Спорим на 100?Говорят, что демография – это судьба. Если так, то судьба наша меняется вместе со всем прочим. Мы стремительно приближаемся к тому моменту, когда миллиард жителей планеты перевалит через возрастной рубеж 60 лет.
Согласно данным Всемирной организации здравоохранения, ожидаемая продолжительность жизни, причем даже в самых бедных странах, увеличивается. За последние полвека, несмотря на бедность, нищету, болезни, недостаток питьевой воды и экологические катастрофы, средняя продолжительность жизни в развивающихся странах резко возросла – с 41 года в начале 1950-х до 62 лет к 1990-м. К 2020 году эта цифра дойдет до 70 и уже превышает этот возраст в таких странах, как Коста-Рика, Ямайка, Шри-Ланка и Малайзия.
А тем временем демографы из Кембриджа и Института Макса Планка в Германии утверждают, что девочка, которая родится сегодня во Франции, имеет 50 процентов шансов дожить до ста лет, то есть она доживет до XXII века.
Всемирная организация здравоохранения сообщает, что европейский регион сегодня – «самая старая» часть мира, а Япония – страна с самым высоким процентом населения в возрасте старше 60 лет. ВОЗ прогнозирует, что к 2020 году почти треть населения Японии перейдет 60-летний рубеж, а в таких странах, как Япония, Франция, Германия и Испания, из тех, кому за 60, один человек из пяти проживет дольше 80.

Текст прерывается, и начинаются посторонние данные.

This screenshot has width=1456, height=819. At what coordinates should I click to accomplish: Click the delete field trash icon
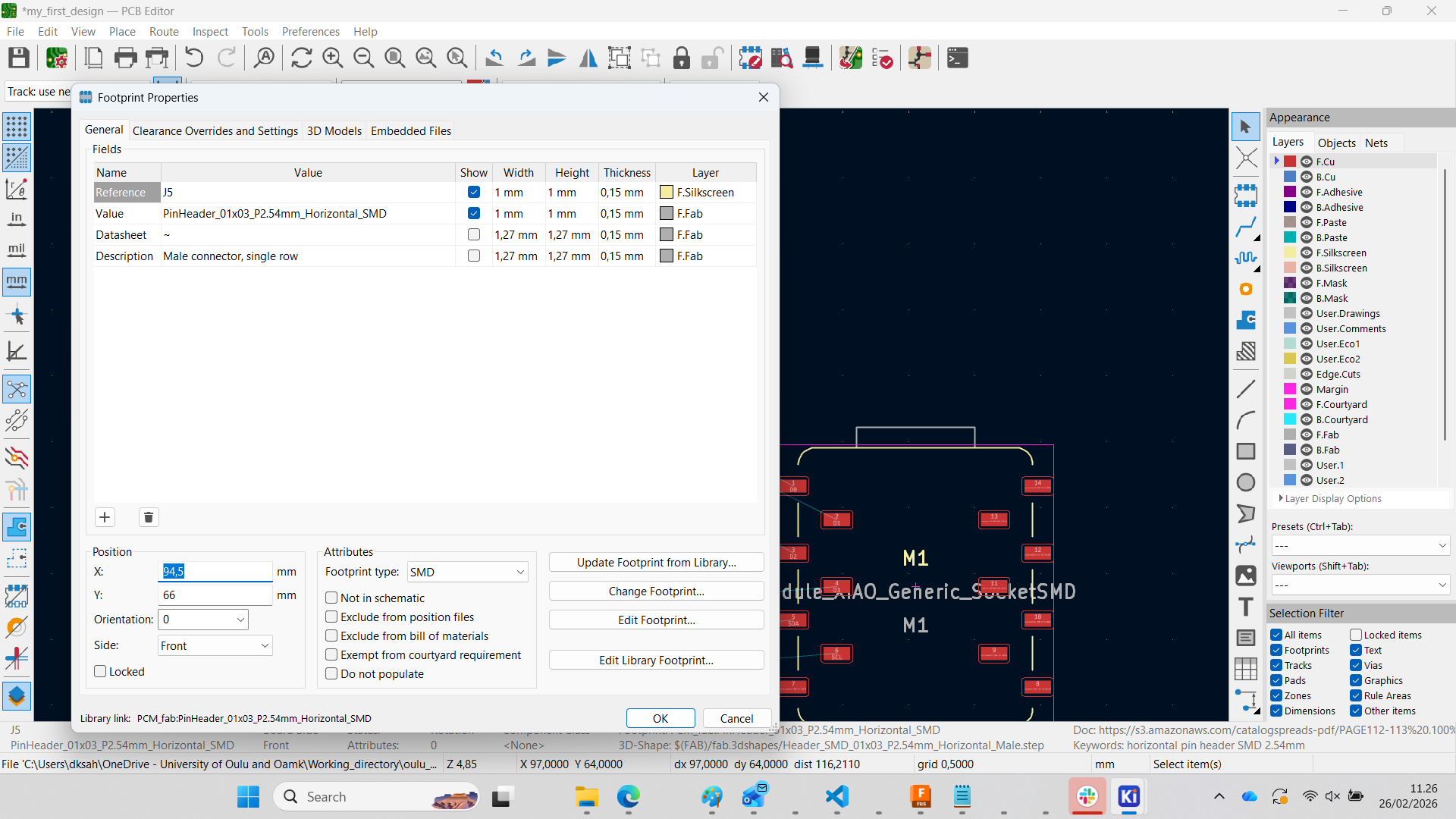click(x=149, y=517)
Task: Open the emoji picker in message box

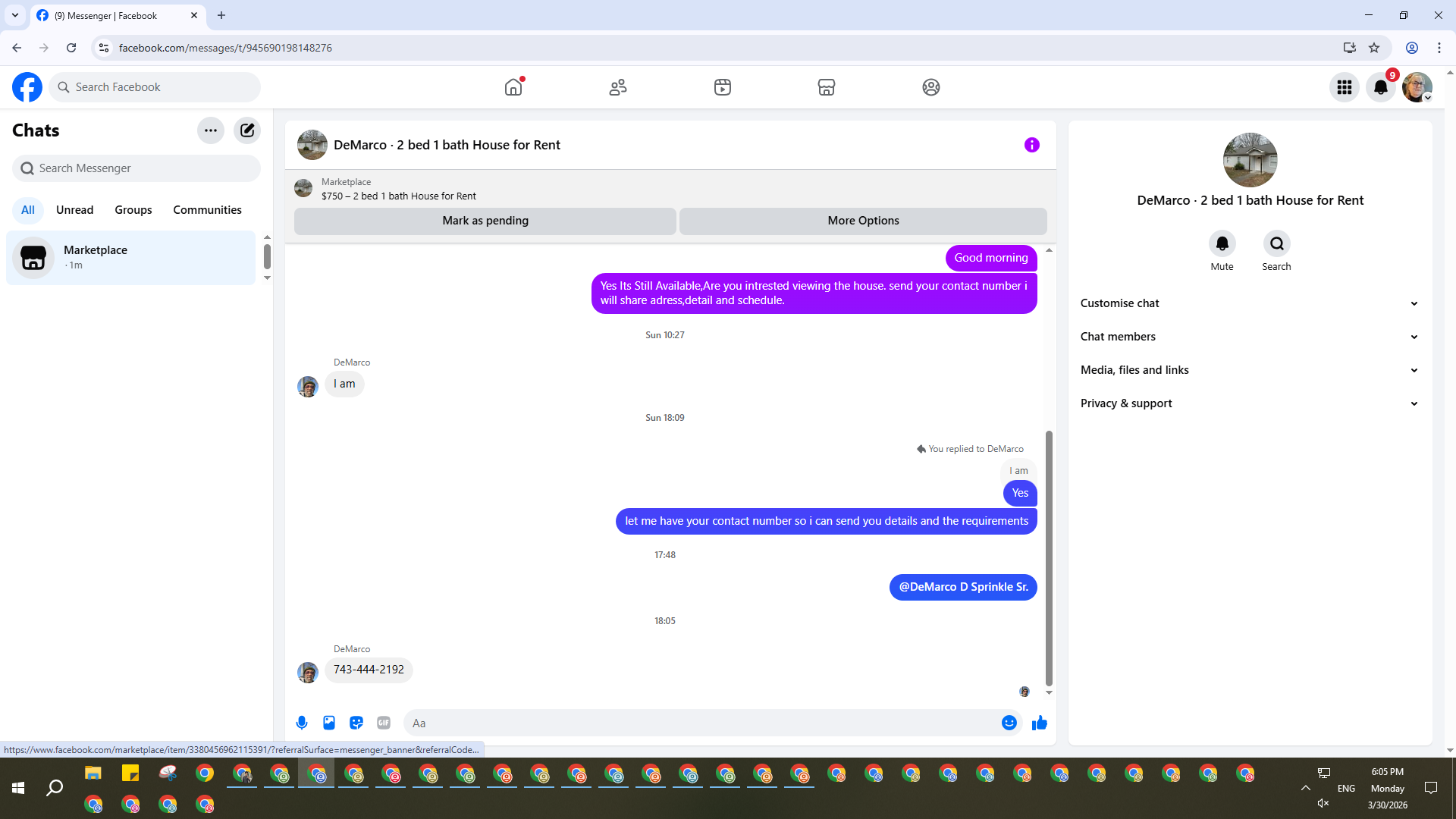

Ни в одной стране система здравоохранения изначально не предназначалась для такой комбинации заболеваний, зависящих от образа жизни и поведения индивидов плюс от возрастных причин. Это исторически новая ситуация, и ни одна из предлагаемых «реформ» в этой области не может справиться с ней. Мы даже полностью не понимаем влияния произошедших перемен на налогообложение, пенсии, домашнее хозяйство, занятость и выход в отставку, финансы и прочие ключевые переменные богатства. Для того чтобы справиться со всем этим, требуется нечто более радикальное, чем обычное реформирование.